[TASK INPUTS Boundary: Start]
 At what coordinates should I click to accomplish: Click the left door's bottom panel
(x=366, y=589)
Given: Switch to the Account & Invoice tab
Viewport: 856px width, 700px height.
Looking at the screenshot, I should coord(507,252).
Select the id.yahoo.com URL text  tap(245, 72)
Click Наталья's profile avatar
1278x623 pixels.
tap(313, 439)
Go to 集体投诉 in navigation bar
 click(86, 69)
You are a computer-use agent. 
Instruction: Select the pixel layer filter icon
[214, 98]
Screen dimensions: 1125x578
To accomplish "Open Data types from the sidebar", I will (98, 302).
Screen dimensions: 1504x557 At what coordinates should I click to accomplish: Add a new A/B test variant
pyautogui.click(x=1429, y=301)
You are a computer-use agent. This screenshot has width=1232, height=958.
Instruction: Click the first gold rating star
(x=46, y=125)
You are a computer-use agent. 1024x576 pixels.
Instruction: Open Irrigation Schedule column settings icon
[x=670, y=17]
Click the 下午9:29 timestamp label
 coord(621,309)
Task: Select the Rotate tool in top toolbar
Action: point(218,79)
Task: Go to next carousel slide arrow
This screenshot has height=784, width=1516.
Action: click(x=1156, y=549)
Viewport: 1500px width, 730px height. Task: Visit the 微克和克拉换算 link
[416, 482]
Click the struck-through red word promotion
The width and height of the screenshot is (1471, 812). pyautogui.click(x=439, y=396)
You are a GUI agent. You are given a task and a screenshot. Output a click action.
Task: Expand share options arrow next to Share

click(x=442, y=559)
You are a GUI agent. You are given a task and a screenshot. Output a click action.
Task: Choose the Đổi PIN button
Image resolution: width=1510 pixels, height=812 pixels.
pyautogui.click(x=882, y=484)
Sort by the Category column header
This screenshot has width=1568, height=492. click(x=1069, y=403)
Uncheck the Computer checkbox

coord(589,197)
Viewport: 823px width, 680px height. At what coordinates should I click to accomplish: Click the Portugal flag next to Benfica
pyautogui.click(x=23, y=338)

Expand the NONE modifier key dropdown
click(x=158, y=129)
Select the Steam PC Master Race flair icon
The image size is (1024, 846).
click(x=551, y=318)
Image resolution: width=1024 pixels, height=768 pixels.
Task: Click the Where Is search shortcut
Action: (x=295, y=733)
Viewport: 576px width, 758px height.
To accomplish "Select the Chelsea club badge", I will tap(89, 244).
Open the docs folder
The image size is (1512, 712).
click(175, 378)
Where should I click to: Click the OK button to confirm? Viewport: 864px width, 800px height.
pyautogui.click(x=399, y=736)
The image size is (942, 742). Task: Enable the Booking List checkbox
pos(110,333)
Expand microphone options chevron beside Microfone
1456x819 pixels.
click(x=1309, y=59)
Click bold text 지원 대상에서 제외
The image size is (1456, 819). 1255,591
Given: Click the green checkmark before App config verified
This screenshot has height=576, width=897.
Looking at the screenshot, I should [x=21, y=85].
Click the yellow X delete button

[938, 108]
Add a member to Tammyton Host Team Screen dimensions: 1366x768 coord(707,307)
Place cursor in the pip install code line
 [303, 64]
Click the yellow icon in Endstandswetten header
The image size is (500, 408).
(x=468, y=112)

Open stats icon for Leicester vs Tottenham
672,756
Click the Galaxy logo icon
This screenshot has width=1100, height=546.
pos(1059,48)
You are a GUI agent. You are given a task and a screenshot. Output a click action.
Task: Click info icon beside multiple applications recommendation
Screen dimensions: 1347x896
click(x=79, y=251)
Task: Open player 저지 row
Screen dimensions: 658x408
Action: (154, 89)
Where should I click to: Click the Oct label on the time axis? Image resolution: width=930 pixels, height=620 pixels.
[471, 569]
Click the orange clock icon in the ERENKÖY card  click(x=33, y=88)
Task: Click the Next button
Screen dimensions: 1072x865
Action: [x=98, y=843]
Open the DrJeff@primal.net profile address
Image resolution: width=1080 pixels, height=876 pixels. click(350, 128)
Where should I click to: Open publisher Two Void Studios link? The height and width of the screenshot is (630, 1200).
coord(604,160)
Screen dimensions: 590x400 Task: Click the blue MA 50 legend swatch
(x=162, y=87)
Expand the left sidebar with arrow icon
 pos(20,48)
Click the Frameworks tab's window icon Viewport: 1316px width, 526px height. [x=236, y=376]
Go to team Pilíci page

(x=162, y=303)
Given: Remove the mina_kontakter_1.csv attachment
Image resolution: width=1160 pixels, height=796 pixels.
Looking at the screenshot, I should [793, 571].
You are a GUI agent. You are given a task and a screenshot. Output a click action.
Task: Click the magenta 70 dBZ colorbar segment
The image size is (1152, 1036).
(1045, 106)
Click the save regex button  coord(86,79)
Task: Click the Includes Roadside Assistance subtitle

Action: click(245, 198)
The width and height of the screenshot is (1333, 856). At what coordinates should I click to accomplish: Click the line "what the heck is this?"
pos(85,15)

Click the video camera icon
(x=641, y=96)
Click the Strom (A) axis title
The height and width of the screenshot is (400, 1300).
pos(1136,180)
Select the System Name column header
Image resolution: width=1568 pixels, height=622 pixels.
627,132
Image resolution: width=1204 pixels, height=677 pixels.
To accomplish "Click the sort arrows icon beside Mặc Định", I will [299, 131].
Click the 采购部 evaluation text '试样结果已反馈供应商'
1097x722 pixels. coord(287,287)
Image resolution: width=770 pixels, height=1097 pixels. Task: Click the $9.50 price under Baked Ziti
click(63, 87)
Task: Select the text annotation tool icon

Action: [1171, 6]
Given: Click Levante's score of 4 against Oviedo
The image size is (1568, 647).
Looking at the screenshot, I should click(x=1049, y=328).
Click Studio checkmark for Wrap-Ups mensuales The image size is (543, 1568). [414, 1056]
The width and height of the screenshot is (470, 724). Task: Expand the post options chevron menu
[TASK INPUTS Boundary: End]
WHAT TO PRODUCE -
Each entry above is to be set down again in exactly the same words.

TASK RESULT -
 At what coordinates should I click to accomplish: Click the left door's bottom panel
(x=366, y=589)
Given: Switch to the Account & Invoice tab
Viewport: 856px width, 700px height.
Looking at the screenshot, I should coord(507,252).
Select the id.yahoo.com URL text  tap(245, 72)
Click Наталья's profile avatar
1278x623 pixels.
tap(313, 439)
Go to 集体投诉 in navigation bar
 click(86, 69)
You are a computer-use agent. 
Instruction: Select the pixel layer filter icon
[214, 98]
Screen dimensions: 1125x578
To accomplish "Open Data types from the sidebar", I will (98, 302).
Screen dimensions: 1504x557 At what coordinates should I click to accomplish: Add a new A/B test variant
pyautogui.click(x=1429, y=301)
You are a computer-use agent. This screenshot has width=1232, height=958.
Instruction: Click the first gold rating star
(x=46, y=125)
You are a computer-use agent. 1024x576 pixels.
Instruction: Open Irrigation Schedule column settings icon
[x=670, y=17]
Click the 下午9:29 timestamp label
 coord(621,309)
Task: Select the Rotate tool in top toolbar
Action: point(218,79)
Task: Go to next carousel slide arrow
This screenshot has height=784, width=1516.
Action: click(x=1156, y=549)
Viewport: 1500px width, 730px height. Task: Visit the 微克和克拉换算 link
[416, 482]
Click the struck-through red word promotion
The width and height of the screenshot is (1471, 812). pyautogui.click(x=439, y=396)
You are a GUI agent. You are given a task and a screenshot. Output a click action.
Task: Expand share options arrow next to Share

click(x=442, y=559)
You are a GUI agent. You are given a task and a screenshot. Output a click action.
Task: Choose the Đổi PIN button
Image resolution: width=1510 pixels, height=812 pixels.
pyautogui.click(x=882, y=484)
Sort by the Category column header
This screenshot has width=1568, height=492. click(x=1069, y=403)
Uncheck the Computer checkbox

coord(589,197)
Viewport: 823px width, 680px height. At what coordinates should I click to accomplish: Click the Portugal flag next to Benfica
pyautogui.click(x=23, y=338)

Expand the NONE modifier key dropdown
click(x=158, y=129)
Select the Steam PC Master Race flair icon
The image size is (1024, 846).
click(x=551, y=318)
Image resolution: width=1024 pixels, height=768 pixels.
Task: Click the Where Is search shortcut
Action: (x=295, y=733)
Viewport: 576px width, 758px height.
To accomplish "Select the Chelsea club badge", I will tap(89, 244).
Open the docs folder
The image size is (1512, 712).
click(175, 378)
Where should I click to: Click the OK button to confirm? Viewport: 864px width, 800px height.
pyautogui.click(x=399, y=736)
The image size is (942, 742). Task: Enable the Booking List checkbox
pos(110,333)
Expand microphone options chevron beside Microfone
1456x819 pixels.
click(x=1309, y=59)
Click bold text 지원 대상에서 제외
The image size is (1456, 819). 1255,591
Given: Click the green checkmark before App config verified
This screenshot has height=576, width=897.
Looking at the screenshot, I should [x=21, y=85].
Click the yellow X delete button

[938, 108]
Add a member to Tammyton Host Team Screen dimensions: 1366x768 coord(707,307)
Place cursor in the pip install code line
 [303, 64]
Click the yellow icon in Endstandswetten header
The image size is (500, 408).
(x=468, y=112)

Open stats icon for Leicester vs Tottenham
672,756
Click the Galaxy logo icon
This screenshot has width=1100, height=546.
pos(1059,48)
You are a GUI agent. You are given a task and a screenshot. Output a click action.
Task: Click info icon beside multiple applications recommendation
Screen dimensions: 1347x896
click(x=79, y=251)
Task: Open player 저지 row
Screen dimensions: 658x408
Action: (154, 89)
Where should I click to: Click the Oct label on the time axis? Image resolution: width=930 pixels, height=620 pixels.
[471, 569]
Click the orange clock icon in the ERENKÖY card  click(x=33, y=88)
Task: Click the Next button
Screen dimensions: 1072x865
Action: [x=98, y=843]
Open the DrJeff@primal.net profile address
Image resolution: width=1080 pixels, height=876 pixels. click(350, 128)
Where should I click to: Open publisher Two Void Studios link? The height and width of the screenshot is (630, 1200).
coord(604,160)
Screen dimensions: 590x400 Task: Click the blue MA 50 legend swatch
(x=162, y=87)
Expand the left sidebar with arrow icon
 pos(20,48)
Click the Frameworks tab's window icon Viewport: 1316px width, 526px height. [x=236, y=376]
Go to team Pilíci page

(x=162, y=303)
Given: Remove the mina_kontakter_1.csv attachment
Image resolution: width=1160 pixels, height=796 pixels.
Looking at the screenshot, I should [793, 571].
You are a GUI agent. You are given a task and a screenshot. Output a click action.
Task: Click the magenta 70 dBZ colorbar segment
The image size is (1152, 1036).
(1045, 106)
Click the save regex button  coord(86,79)
Task: Click the Includes Roadside Assistance subtitle

Action: click(245, 198)
The width and height of the screenshot is (1333, 856). At what coordinates should I click to accomplish: Click the line "what the heck is this?"
pos(85,15)

Click the video camera icon
(x=641, y=96)
Click the Strom (A) axis title
The height and width of the screenshot is (400, 1300).
pos(1136,180)
Select the System Name column header
Image resolution: width=1568 pixels, height=622 pixels.
627,132
Image resolution: width=1204 pixels, height=677 pixels.
To accomplish "Click the sort arrows icon beside Mặc Định", I will [299, 131].
Click the 采购部 evaluation text '试样结果已反馈供应商'
1097x722 pixels. coord(287,287)
Image resolution: width=770 pixels, height=1097 pixels. Task: Click the $9.50 price under Baked Ziti
click(63, 87)
Task: Select the text annotation tool icon

Action: [1171, 6]
Given: Click Levante's score of 4 against Oviedo
The image size is (1568, 647).
Looking at the screenshot, I should click(x=1049, y=328).
Click Studio checkmark for Wrap-Ups mensuales The image size is (543, 1568). [414, 1056]
The width and height of the screenshot is (470, 724). Task: Expand the post options chevron menu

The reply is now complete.